In a recent oped, the Audubon Society illustrated the difficult choices facing California at fending off an “ecological disaster” in the area of the Imperial and Coachella Valleys
The state of California has been struggling for years with the consequences of the Salton Sea drying up, including toxic air pollution, loss of bird habitat and myriad health hazards for the thousands of children living in the region.
Audubon’s Salton Sea program director, Frank Ruiz, recently provided a comprehensive update of the issues facing the inland sea, published in several southern California media, including the Riverside Press-Enterprise.

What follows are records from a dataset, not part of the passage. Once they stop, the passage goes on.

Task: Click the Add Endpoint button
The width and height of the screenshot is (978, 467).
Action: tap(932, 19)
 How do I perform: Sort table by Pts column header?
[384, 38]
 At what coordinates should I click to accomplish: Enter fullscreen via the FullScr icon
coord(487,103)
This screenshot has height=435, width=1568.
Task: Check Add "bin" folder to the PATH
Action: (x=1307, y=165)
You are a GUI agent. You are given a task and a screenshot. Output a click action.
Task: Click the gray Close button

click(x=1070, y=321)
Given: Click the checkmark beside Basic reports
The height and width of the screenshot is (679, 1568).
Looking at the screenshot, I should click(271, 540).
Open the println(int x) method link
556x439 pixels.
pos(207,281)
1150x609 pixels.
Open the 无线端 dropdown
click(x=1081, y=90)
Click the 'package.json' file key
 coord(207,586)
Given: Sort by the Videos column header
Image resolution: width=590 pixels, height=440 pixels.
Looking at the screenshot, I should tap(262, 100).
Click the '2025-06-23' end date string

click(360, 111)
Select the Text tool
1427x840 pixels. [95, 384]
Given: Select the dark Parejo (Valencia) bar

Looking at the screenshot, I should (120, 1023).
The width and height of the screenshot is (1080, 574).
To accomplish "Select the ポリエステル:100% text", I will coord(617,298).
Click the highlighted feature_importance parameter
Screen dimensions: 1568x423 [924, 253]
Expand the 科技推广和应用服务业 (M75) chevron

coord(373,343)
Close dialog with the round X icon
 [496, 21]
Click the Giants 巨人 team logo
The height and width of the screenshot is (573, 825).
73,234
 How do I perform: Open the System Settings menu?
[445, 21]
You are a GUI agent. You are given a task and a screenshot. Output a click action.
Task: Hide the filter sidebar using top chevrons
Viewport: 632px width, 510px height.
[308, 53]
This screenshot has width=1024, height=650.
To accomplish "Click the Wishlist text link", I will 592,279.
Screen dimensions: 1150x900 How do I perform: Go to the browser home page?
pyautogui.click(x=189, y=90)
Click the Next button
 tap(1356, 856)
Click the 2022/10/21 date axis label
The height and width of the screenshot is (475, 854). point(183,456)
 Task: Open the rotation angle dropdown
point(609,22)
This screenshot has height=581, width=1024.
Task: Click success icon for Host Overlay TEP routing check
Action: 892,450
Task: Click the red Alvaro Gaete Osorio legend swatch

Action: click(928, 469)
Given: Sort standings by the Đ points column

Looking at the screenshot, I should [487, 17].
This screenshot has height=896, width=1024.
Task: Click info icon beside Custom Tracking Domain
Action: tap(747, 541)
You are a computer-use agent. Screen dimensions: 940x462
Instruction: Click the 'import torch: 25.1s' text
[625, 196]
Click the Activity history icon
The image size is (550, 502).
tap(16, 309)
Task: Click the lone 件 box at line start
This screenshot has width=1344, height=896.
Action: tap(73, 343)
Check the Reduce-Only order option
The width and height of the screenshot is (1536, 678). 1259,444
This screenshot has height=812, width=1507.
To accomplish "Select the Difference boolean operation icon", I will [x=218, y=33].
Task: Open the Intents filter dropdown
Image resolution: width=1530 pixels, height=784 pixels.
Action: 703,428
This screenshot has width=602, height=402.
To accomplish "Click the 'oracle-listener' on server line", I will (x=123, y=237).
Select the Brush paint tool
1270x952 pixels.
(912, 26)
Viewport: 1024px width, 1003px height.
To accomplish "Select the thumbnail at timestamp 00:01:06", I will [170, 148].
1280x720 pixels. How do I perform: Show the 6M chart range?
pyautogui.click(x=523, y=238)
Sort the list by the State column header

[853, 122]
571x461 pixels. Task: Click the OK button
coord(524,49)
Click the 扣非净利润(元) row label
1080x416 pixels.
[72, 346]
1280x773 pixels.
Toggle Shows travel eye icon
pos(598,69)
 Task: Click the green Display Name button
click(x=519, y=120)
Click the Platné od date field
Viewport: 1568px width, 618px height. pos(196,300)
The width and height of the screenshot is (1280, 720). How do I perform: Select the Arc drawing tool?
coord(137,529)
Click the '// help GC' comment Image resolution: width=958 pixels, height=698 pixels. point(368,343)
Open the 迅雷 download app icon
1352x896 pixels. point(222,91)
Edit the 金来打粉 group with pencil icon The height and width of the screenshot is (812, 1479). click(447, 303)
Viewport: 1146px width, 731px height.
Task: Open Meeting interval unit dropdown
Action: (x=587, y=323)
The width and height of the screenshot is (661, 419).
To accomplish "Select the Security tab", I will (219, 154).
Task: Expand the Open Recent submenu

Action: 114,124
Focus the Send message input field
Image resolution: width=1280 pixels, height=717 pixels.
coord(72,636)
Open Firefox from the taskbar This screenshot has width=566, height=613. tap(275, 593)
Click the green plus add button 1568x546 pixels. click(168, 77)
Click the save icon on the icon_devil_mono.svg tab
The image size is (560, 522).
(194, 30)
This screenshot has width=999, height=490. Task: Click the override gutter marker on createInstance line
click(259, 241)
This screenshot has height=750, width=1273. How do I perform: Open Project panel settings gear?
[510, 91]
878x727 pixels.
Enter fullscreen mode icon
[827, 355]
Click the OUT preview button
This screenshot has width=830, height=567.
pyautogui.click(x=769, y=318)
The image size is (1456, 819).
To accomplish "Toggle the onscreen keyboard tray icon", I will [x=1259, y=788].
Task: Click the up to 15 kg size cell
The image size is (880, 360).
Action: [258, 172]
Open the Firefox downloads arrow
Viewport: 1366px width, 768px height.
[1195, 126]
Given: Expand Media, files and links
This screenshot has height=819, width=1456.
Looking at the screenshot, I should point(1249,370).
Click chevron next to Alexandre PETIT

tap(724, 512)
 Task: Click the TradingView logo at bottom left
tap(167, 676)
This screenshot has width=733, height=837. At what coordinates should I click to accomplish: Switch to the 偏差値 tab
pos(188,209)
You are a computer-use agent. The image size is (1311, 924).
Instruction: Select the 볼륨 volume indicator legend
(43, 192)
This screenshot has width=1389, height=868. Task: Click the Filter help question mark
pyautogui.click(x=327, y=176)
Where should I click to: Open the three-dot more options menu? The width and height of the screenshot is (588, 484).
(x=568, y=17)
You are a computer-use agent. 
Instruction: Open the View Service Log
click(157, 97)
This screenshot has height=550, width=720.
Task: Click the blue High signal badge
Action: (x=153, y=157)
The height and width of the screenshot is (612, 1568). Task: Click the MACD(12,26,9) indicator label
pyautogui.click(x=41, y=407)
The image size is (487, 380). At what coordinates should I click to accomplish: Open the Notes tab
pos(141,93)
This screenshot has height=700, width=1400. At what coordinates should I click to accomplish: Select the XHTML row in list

There is some good news to report, noted Ruiz, especially the fact that legislation recently signed by Gov. Jerry Brown would allocate $200 million (out of a statewide package of $4 billion for parks, water, coastal and climate-related projects) to addressing the sea’s ecological crises.
As Ruiz notes, that money is a good start, even though it constitutes about half of the estimated costs ($380 million, in total) for 29,000 acres of air-quality control efforts and habitat projects.
But, he added, money alone “will not avert the looming disaster” at the sea. Political will, he argued, is the difference-maker:
“Ultimately, the question of whether California will act fast enough in 2018 to avoid the worst impacts at the sea depends on leadership from Gov. Brown and California Natural Resources Secretary John Laird,” wrote Ruiz.